Black men are more than twice as likely than other men to die from prostate cancer. In a continued search to develop inclusive diagnostic and predictive tests and personalized treatments, City of Hope researchers conducted a small clinical trial that identified four metabolism-related biomarkers linked to an increased risk of metastatic prostate cancer, or prostate cancer that has spread to other parts of the body, in men of West African heritage. City of Hope leads the nation in having the first research department focused on the intersection between cancer and diabetes.

"We have identified genetic and molecular changes that can be developed into a tool to predict which Black men are at the highest risk of developing metastatic prostate cancer," said Sarah Shuck, Ph.D., principal investigator of the trial who will present the data at ACS. Shuck is an assistant professor in the Arthur Riggs Diabetes & Metabolism Institute and Department of Diabetes & Cancer Metabolism at City of Hope.

This test would give doctors the ability to more accurately predict patients' prognoses and equip scientists with more data as they work to design therapies that prevent prostate cancer from developing in the first place."

Sarah Shuck, Ph.D., principal investigator of the trial

The problem appears to be production of a highly reactive compound known as methylglyoxal (MG), a byproduct of metabolism that is elevated in people with diabetes. MG binds to DNA, RNA and protein, creating a complex that may promote cancer emergence due to its instability and disrupted function.

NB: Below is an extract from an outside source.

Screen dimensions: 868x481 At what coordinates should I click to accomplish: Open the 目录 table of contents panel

Prostate cancer is the second most common cancer in men. Black men are 70% more likely than white men to be diagnosed with prostate cancer and two to four times more likely than other racial and ethnic groups to die from the disease, according to 2023 data from the American Cancer Society.

Diabetes is a chronic metabolic disease characterized by elevated levels of blood glucose or sugar, which over time leads to serious damage to the heart, blood vessels, eyes, kidneys and nerves. Black adults are 60% more likely than white adults to be diagnosed with diabetes and twice as likely to die from diabetes, according to the most recent data available from the U.S. Department of Health and Human Services Office of Minority Health.

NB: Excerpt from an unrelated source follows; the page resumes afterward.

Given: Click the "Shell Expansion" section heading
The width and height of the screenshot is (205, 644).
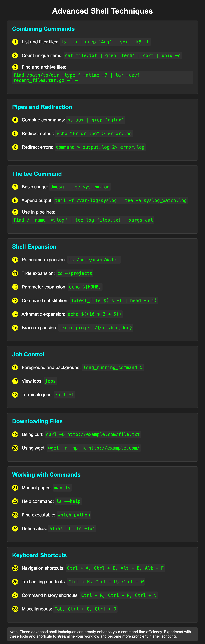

Shuck's lab focuses on the study of how metabolic dysregulation causes diabetes and cancer. She and her colleagues investigate the biochemistry involved when excess sugar damages important molecules. To see if the identified dysregulated complexes were linked to race and genetics, the team conducted a small clinical study where they gathered blood samples from 371 men with and without prostate cancer from across the nation. To determine race, they assessed samples for genetic evidence of West African heritage using methods developed by collaborators Rick Kittles, Ph.D., M.S., and Leanne Woods-Burnham, Ph.D., who were at City of Hope when the research was conducted.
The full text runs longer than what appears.